Sie überlegte kurz, die Stiefel wieder anzuziehen, aber so etwas trugen die Bauersfrauen nicht. Wenigstens der Sarazenendolch ließ sich in einer angenähten Seitentasche verbergen. Einigermaßen zufrieden trat Rúna zurück auf den Hohlweg und schlenderte weiter. Bald erreichte sie eine Biegung, dahinter kam Burg Daenston in Sichtweite.

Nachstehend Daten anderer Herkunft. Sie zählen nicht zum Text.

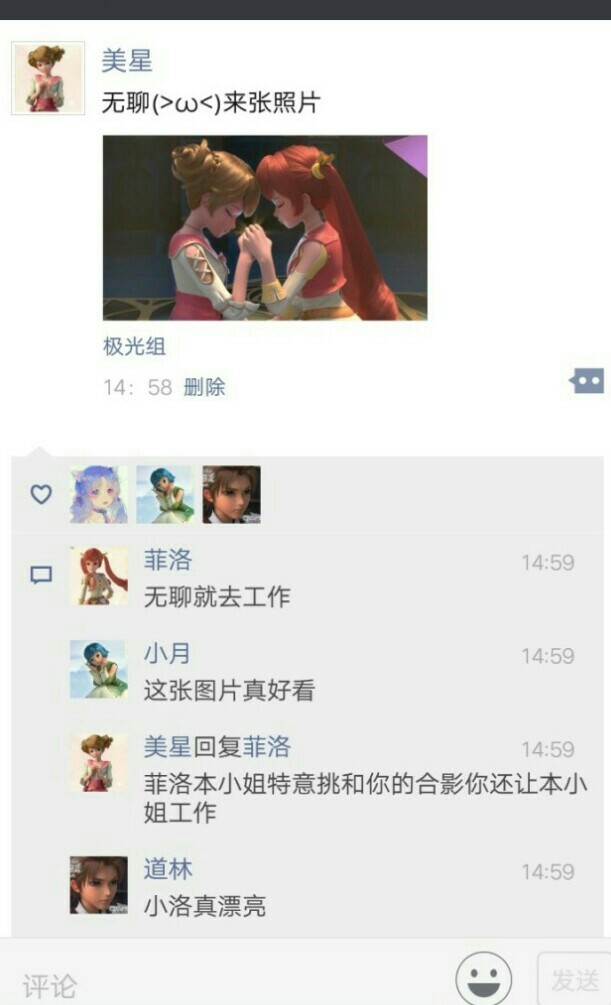Tap commenter name 道林

point(167,869)

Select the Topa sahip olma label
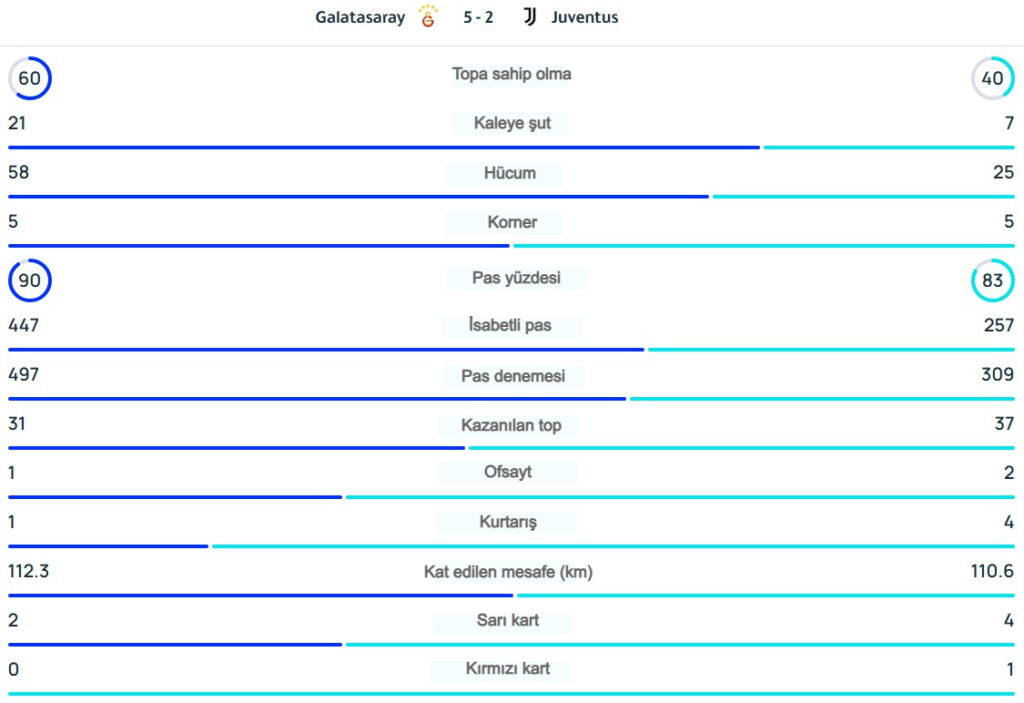coord(511,74)
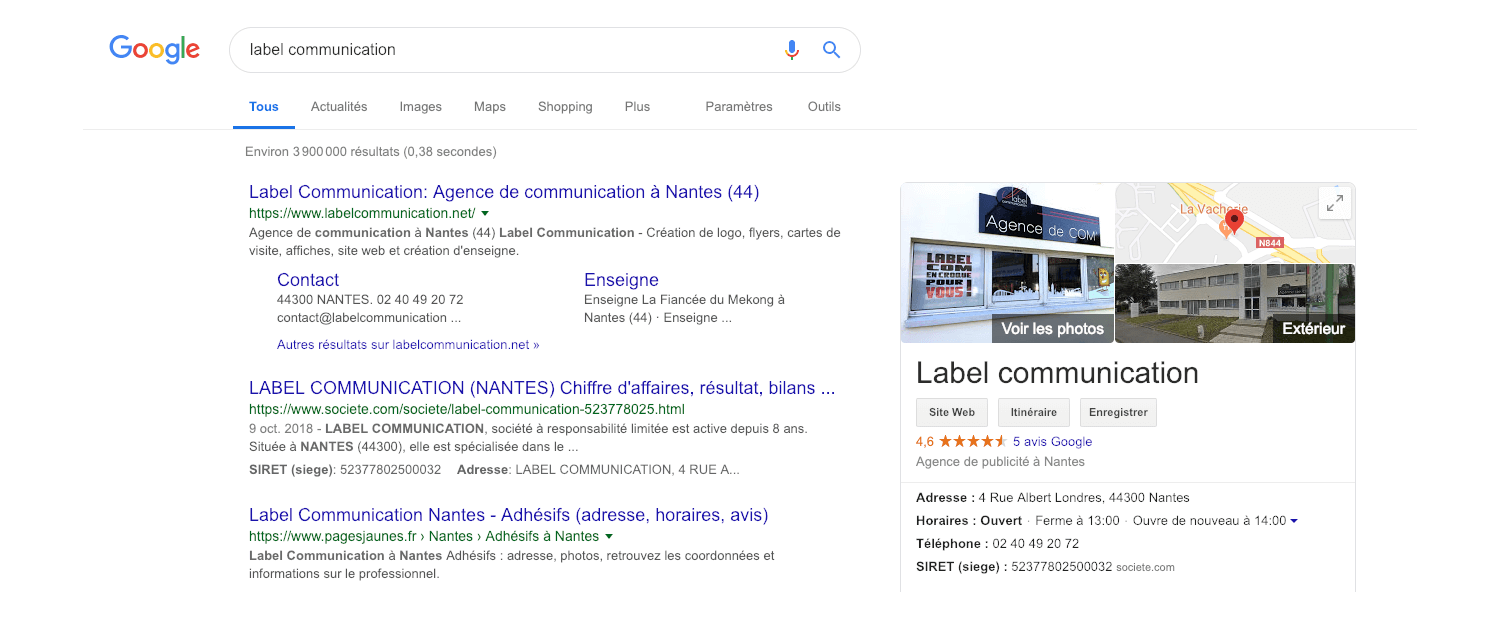1500x630 pixels.
Task: Open the Google logo homepage
Action: click(154, 50)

Wahrhaftig war sie gut verborgen. Rúna wusste, dass Burgen oft auf Hügeln und lichten Ebenen standen, wo man weithin blicken konnte. Diese hingegen war von den Wänden einer kleinen Schlucht umringt. Jedoch überragten die Zinnen die Felswände, die ohnehin zu weit entfernt waren, als dass ein Heer von den Klippen aus hätte angreifen können. Blühender Ginster wuchs auf den Felswänden, der Stein war überzogen von Vogelkot und bunten Flechten. Auch der wuchtige viereckige Wohnturm, der die zinnenbewehrten Mauern überschattete, war derart gezeichnet. Ein Wasserfall speiste einen Bach, der sich rund um die Burg zu einem Teich verbreiterte und von einer Zugbrücke überspannt wurde.
Rúna legte den Kopf in den Nacken, um die majestätische Burg zu bestaunen. Bunte Wimpel zeigten ein golden gesticktes Bild von einer Burg und einem Drachen – vermutlich das Wappen des Earls. Diesseits der Brücke wurde in ein paar Häusern und Hütten gehämmert und geschmiedet, und aus einem mannshohen Ofen drang der Duft frischen Brotes.
Wie anders es hier doch war als auf Yotur, wo die niedrigen Häuser weit verstreut in die Hänge gebaut waren, als gehörten sie zur Natur. Yotur war schön und friedlich, manchmal fast zu friedlich. Dies jedoch war prächtig und aufregend. Und dabei war es, laut Angus, nur eine kleine unbedeutende Burg, kaum mehr als ein Jagdhäuschen.
Wie Rouwens Zuhause wohl aussah? Nicht die Komturei, das Ordenshaus der Templer, sondern sein Vatershaus? Vielleicht ganz ähnlich. Sie wünschte sich sehnlichst, es zu wissen.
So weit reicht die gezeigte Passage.